Anton Siluanov, menteri keuangan Rusia, mengatakan pada hari Minggu bahwa akan "benar-benar adil" bagi Rusia untuk melakukan semua pembayaran utang negaranya dalam rubel sampai sanksi barat yang dia klaim telah membekukan US$ 300 miliar cadangan devisa Rusia dicabut.

Moskow dijadwalkan untuk melakukan pembayaran bunga senilai US$ 117 juta atau setara dengan Rp 1,68 triliun (Rp 14.350/US$) Rabu ini pada dua obligasi berdenominasi dolar, menurut JPMorgan.

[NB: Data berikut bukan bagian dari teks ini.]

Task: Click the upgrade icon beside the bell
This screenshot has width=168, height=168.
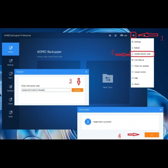Action: coord(110,36)
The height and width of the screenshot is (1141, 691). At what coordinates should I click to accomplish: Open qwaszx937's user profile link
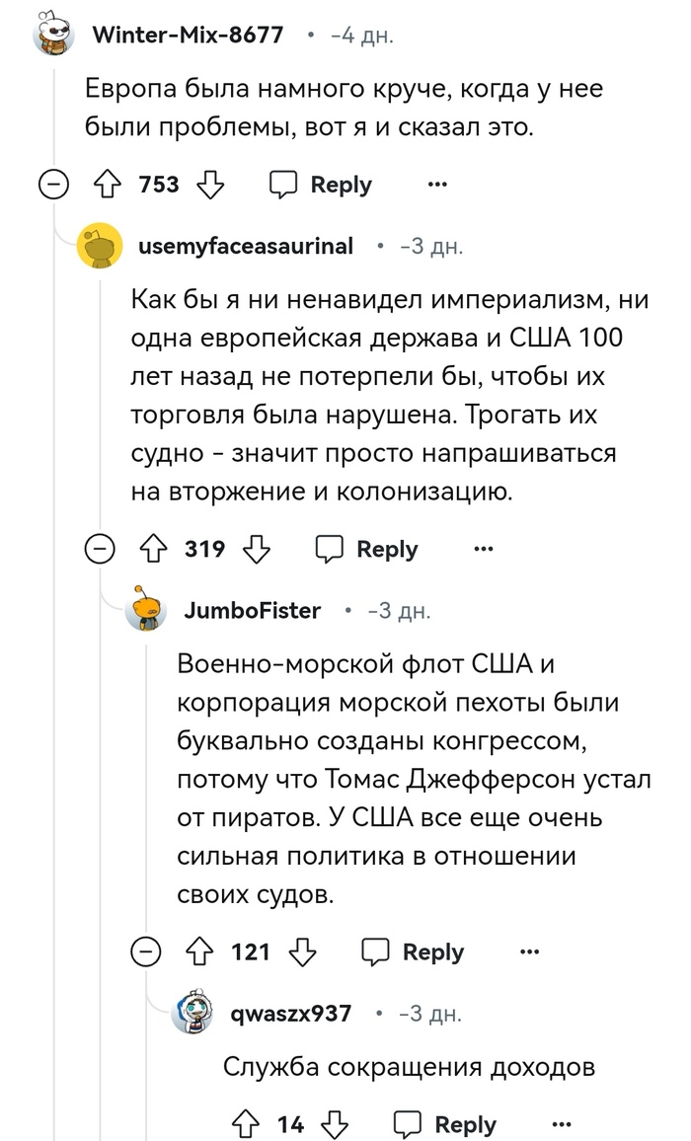[290, 1014]
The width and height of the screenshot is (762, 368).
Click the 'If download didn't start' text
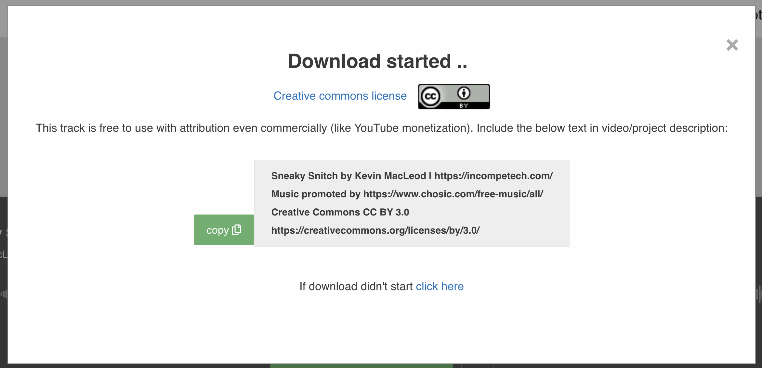click(x=356, y=286)
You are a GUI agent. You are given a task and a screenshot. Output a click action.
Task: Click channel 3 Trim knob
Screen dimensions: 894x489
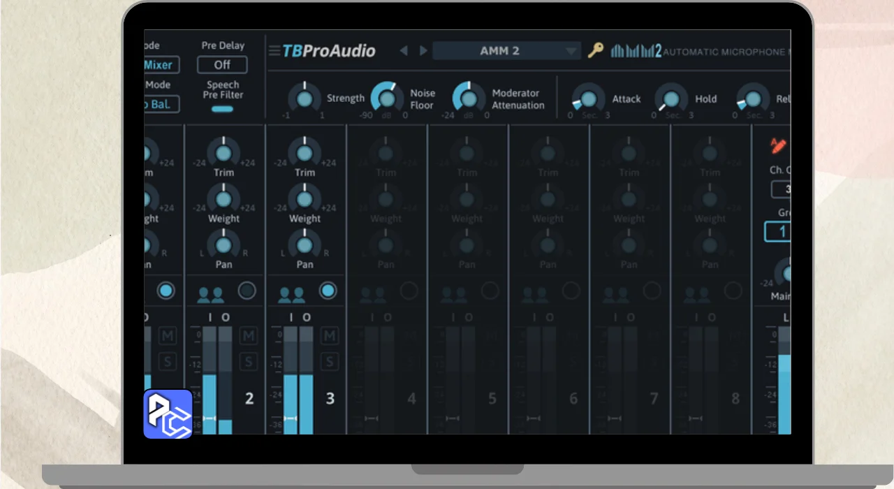click(305, 153)
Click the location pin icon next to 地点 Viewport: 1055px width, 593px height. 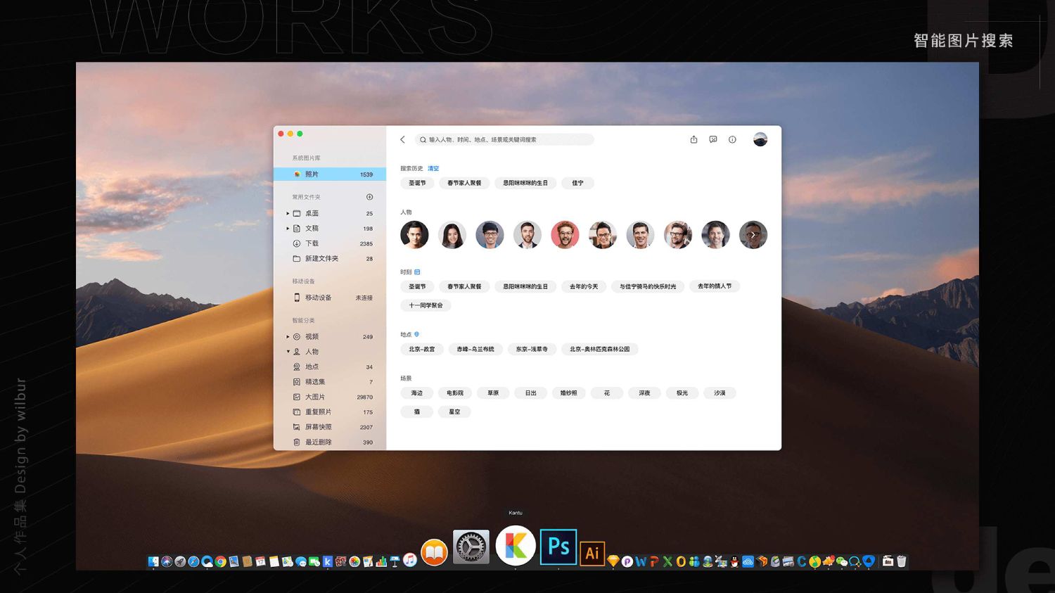click(417, 335)
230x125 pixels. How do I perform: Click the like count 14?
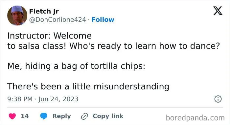point(25,116)
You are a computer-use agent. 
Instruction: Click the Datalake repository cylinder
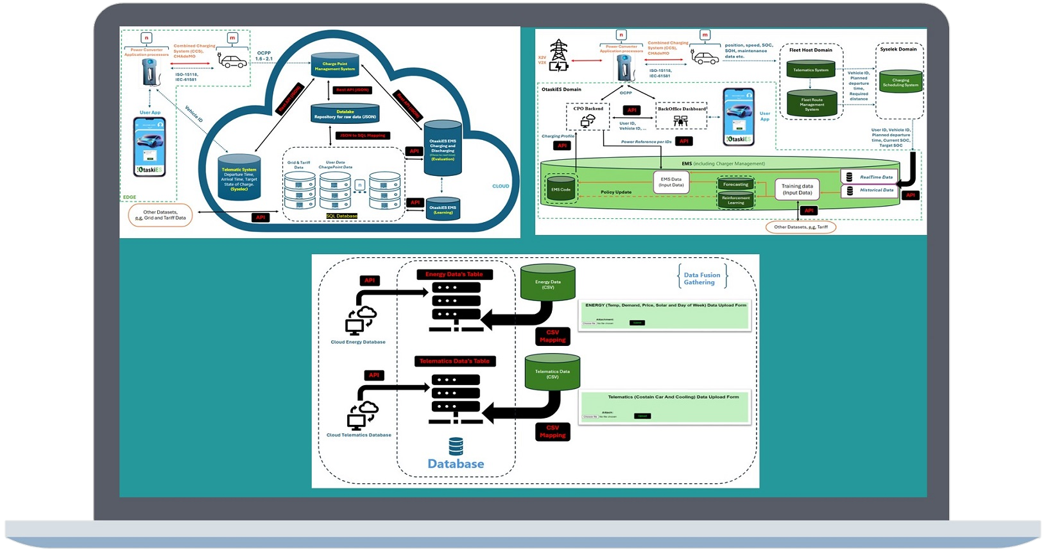(x=345, y=114)
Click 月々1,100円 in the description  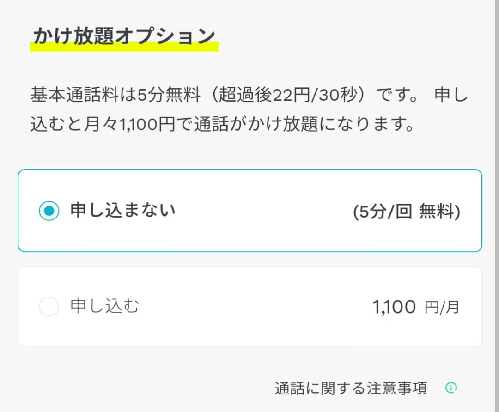click(x=129, y=124)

Kontrak obligasi tidak memberikan Rusia pilihan untuk membayar dalam rubel, menurut bank Wall Street tersebut.

Peringatan terbaru kepada pemegang obligasi asing tersebut meningkatkan kemungkinan negara itu akan gagal membayar utangnya untuk pertama kalinya sejak krisis keuangan Rusia pada tahun 1998 kepada investor domestik, sedangkan untuk pemegang obligasi asing, ini merupakan yang pertama sejak lebih dari seabad lalu.

"Kita perlu membayar impor [untuk barang-barang] kritis [seperti] makanan, obat-obatan, berbagai macam barang vital lainnya," kata Siluanov dalam wawancara dengan televisi pemerintah, dilansir Financial Times. "Tetapi utang yang harus [pemerintah] bayar ke negara-negara yang tidak bersahabat dengan Federasi Rusia dan telah membatasi penggunaan cadangan mata uang asing - [pemerintah Rusia] akan melunasi utang ke negara-negara tersebut dalam mata uang rubel," katanya.

Siluanov mengatakan bahwa hampir setengah dari cadangan devisa Rusia yang totalnya senilai US$ 643 miliar telah terkena sanksi, tetapi tidak mengungkapkan denominasi dan yurisdiksi di mana Rusia memegang mata uang asing tersebut.

Investor telah bersiap untuk Rusia mengalami gagal bayar (default), dengan kedua obligasi diperdagangkan sekitar 20 sen per dolar. Moskow akan memiliki masa tenggang (grace period) 30 hari untuk melakukan pembayaran kupon.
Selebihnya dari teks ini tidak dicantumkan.